Jordan and novelist Pat McCabe present harrowing political upheaval and social prejudice with a shrug and a laugh, as embodied in the indomitable spirit of Murphy’s character, Patrick ‘Kitten’ Braden. At times, I found the tone fun or even enchanting — especially when Kitten strikes up her relationship with Stephen Rea’s magician character and helps him perform his stage shows. But the amount of heavy drama that heaps itself upon Kitten’s shoulders require a healthy suspension of disbelief. At one point she’s standing in her own grave begging two IRA rebels to shoot her, and in another she’s fleeing a home caught on fire by bigots. At no time does Kitten ever get angry or upset. She never gives up. She doesn’t seem quite real.

I enjoyed the adventure angle of the story, and the relationships Kitten has with not just lovers but friends and professionals. Liam Neeson plays the priest who found her as a baby on his doorstep and has a compelling subplot in which he finds his own way to love her. Kitten also has three childhood friends — social rejects in one way or another — with whom she develops bonds that last into adulthood. And the most striking relationship might be between Kitten and a London cop who goes from beating Kitten bloody to helping her find a job and making sure she’s safe.

What holds me back from liking Breakfast on Pluto more fully is Cillian Murphy’s performance.
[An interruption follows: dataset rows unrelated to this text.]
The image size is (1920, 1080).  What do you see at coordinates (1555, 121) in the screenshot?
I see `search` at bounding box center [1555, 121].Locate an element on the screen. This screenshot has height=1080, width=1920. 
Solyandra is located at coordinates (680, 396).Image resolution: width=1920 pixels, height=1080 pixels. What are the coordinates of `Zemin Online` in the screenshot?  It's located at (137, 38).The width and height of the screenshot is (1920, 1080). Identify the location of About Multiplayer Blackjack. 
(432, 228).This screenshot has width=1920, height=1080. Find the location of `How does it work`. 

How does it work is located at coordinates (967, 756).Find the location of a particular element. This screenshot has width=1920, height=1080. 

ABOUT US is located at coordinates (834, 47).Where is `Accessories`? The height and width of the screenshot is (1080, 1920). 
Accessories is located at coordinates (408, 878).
He speaks in a high, soft voice as many trans-women do, but he seems to have difficulty acting through the artifice. It undermines any attempts to appear distraught, angry, or concerned. The writing also hinders Murphy by not allowing us to ever see the raw humanity underneath the character’s strong veneer. I think even a brief moment in which we think Kitten might possibly throw in the towel would have added a powerful emotional wallop to the movie.